Post-revolution Tunisia continues to face a significant deterioration in its public finances. Since 2011, policies have been followed to cope with changes in the economic environment, unforeseen expenses, and often overly optimistic assumptions when preparing the budget. The composition of public spending favors current spending to the detriment of investment spending and is therefore not geared towards supporting the long-run growth. The main component of current expenditure, civil service wage bill represented 41.5% of the budget and 14% of the GDP in 2017, while public investment, although slightly increasing since 2015, respectively represented only 16% and 6.4%.

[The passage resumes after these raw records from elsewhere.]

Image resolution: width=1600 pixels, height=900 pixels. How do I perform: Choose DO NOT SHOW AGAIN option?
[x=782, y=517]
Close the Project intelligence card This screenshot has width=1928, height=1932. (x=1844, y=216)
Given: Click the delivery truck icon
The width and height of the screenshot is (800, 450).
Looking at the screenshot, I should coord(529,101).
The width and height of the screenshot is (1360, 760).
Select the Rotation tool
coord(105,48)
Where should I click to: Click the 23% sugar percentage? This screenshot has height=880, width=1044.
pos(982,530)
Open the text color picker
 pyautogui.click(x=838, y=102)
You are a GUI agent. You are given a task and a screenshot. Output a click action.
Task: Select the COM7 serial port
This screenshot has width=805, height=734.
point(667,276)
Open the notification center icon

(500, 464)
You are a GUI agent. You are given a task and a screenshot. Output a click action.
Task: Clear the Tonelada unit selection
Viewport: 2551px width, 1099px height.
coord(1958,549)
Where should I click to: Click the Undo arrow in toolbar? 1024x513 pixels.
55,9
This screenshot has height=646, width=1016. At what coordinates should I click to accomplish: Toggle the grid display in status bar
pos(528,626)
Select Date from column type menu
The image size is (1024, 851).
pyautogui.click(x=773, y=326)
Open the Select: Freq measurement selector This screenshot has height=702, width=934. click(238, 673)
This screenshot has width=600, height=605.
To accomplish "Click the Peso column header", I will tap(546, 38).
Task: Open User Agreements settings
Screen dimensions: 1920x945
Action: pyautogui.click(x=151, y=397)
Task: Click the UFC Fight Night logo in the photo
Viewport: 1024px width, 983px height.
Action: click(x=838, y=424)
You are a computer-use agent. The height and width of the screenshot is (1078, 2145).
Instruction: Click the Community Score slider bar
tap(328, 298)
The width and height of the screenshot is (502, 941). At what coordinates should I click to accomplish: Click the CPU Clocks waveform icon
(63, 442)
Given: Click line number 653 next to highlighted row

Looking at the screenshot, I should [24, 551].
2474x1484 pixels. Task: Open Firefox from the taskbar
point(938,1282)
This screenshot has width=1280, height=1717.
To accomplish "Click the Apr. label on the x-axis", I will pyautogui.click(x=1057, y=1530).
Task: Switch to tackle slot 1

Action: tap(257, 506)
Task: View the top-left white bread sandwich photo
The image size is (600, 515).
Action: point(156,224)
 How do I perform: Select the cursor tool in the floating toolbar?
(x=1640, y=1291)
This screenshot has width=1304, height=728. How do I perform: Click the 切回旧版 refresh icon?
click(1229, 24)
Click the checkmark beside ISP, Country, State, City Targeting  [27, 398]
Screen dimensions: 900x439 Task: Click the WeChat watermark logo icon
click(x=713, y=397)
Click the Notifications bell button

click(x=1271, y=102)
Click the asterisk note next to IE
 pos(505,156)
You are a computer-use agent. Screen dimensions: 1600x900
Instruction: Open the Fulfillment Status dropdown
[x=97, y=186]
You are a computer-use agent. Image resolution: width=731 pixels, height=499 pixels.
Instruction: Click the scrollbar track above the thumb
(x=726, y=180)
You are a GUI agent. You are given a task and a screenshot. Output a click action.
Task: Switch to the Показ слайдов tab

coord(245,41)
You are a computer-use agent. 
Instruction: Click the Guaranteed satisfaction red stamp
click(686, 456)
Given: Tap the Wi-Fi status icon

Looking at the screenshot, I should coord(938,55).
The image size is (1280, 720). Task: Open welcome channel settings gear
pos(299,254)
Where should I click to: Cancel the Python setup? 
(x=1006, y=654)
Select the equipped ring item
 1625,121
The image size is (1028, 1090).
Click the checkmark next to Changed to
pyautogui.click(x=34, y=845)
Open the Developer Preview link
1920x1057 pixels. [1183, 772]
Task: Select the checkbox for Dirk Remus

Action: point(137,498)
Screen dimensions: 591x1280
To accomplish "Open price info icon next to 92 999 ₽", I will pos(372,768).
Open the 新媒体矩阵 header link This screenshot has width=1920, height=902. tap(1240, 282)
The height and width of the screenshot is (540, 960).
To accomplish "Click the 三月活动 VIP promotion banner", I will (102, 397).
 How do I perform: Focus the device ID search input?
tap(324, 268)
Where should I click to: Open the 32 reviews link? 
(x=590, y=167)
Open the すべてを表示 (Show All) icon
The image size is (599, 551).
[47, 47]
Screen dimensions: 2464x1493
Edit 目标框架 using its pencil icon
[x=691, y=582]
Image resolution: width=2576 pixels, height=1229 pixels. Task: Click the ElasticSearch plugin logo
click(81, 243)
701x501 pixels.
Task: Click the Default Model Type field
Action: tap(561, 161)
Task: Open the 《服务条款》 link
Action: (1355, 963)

The deterioration of public finances is also linked to the maintenance of the policy of subsidizing certain basic products and energy, as well as to significant social transfers which represented, in 2017, about 16% of the budget. The increase in oil prices combined with the sudden depreciation of the dinar in April 2017 led to a significant slippage of the budget, of some 900 million dinars intended for energy compensation. Consolidation of public finances should however take place within the framework of the 2018 finance law, which provides for an increase in tax revenue of 10% compared to 2017, representing around 2.2 billion dinars, thanks to the increase in value added tax (VAT) and a scheduled quarterly increase in fuel prices, in order to align them with international market prices and limit the cost to public finances. The budget is expected to grow only 4% in 2018 compared to 11% in 2017, half as fast as inflation, which is expected to rise to 7.1%. This slowdown combined with control of current expenditure should allow a significant decrease in the level of budget deficit during the period 2018-2019. The creation of additional budgetary space, through a large-scale tax reform allowing the collection of new revenues, and a restructuring of the composition of public expenditure in favor of productive investment, remain essential to raise the level of growth.